Image of the Day: Farewell to Penguin's Inside Sales Department

Today is the last day for Penguin's inside sales department in the Kirkwood, N.Y., warehouse before it merges with the Random House inside sales department. Here are many of the crew, in Boca Raton, Fla., during a recent sales conference: (l. to r.) Connie Barnes, John Lawton (who is staying with Penguin Random House in New York), Karen Taylor, Vicki Congdon (who is moving to the Westminster, Md., warehouse), Kathy Space, Diane Quattrocchi, Vickie Calby, Deb Lewis (who is also moving with the company), Melinda Lawrence, Nancy Oliveri, Jeanne Conklin and Tammy Brant.


Cool Idea of the Day: Octavia's Recycled Paper Book Bags

Octavia Books, New Orleans, La., asked Tom Varisco Designs to create two fun recycled paper book bags. Check out the stop-motion animation video that the designer filmed to help the bookstore showcase its bags. Octavia Books is donating 100% of the proceeds from the bags to a local environmental nonprofit.


Seminary Co-op Director Tours 'Bookstore Nation'

Last summer, Jeff Deutsch drove Interstate 80 from California to Chicago's Hyde Park neighborhood, where he would begin his job directing the Seminary Co-op. The University of Chicago Magazine noted that "he made stops for gas, food--and book shopping. He 'was really impressed' with what he found along the way."

With that, as well as his long career in the book business, in mind, the magazine asked Deutsch to share "his personal pantheon of booksellers. Many are out West, unsurprisingly; Deutsch spent the better part of the past decade in the Bay Area, working for the bookstores of the University of California, Berkeley, and then Stanford. But a couple are right here in Chicagoland. Happy browsing."

Data lines:
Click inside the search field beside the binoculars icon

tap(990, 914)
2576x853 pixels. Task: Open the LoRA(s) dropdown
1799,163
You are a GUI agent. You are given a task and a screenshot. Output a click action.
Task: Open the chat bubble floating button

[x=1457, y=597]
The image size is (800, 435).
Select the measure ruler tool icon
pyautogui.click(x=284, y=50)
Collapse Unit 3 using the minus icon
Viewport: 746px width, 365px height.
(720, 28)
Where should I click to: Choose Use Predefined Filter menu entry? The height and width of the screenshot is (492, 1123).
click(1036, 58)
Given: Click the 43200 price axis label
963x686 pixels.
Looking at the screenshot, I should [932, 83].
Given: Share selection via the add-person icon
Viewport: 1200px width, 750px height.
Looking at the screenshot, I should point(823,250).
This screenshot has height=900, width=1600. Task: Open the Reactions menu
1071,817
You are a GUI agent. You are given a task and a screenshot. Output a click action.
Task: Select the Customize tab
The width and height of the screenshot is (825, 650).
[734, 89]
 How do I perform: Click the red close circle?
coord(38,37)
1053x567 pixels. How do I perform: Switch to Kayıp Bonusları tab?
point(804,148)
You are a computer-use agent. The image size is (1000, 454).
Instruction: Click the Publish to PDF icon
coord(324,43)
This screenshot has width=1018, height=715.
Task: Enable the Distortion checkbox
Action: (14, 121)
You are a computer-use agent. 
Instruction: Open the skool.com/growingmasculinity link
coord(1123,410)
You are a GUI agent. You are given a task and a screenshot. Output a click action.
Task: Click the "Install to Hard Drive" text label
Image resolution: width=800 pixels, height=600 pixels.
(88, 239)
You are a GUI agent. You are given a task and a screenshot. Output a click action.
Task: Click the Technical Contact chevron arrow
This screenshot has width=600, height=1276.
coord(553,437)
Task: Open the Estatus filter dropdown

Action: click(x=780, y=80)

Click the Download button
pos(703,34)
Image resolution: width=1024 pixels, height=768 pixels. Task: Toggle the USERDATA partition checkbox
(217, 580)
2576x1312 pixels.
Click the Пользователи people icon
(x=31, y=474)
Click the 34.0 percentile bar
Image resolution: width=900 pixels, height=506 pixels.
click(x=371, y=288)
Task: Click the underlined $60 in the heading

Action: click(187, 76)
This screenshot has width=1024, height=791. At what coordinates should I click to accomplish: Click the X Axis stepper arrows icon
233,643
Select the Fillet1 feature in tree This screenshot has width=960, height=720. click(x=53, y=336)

Challenge 1: According to the bookstore newsletter excerpt, which highway did Jeff Deutsch drive from California to Chicago?
Challenge 2: Filter the records, copying every line that contains the word "This".

Finished answer 1: Interstate 80.

Finished answer 2:
This screenshot has height=900, width=1600. Task: Open the Reactions menu
This screenshot has width=1018, height=715.
This screenshot has width=600, height=1276.
This screenshot has width=1024, height=791. At what coordinates should I click to accomplish: Click the X Axis stepper arrows icon
Select the Fillet1 feature in tree This screenshot has width=960, height=720. click(x=53, y=336)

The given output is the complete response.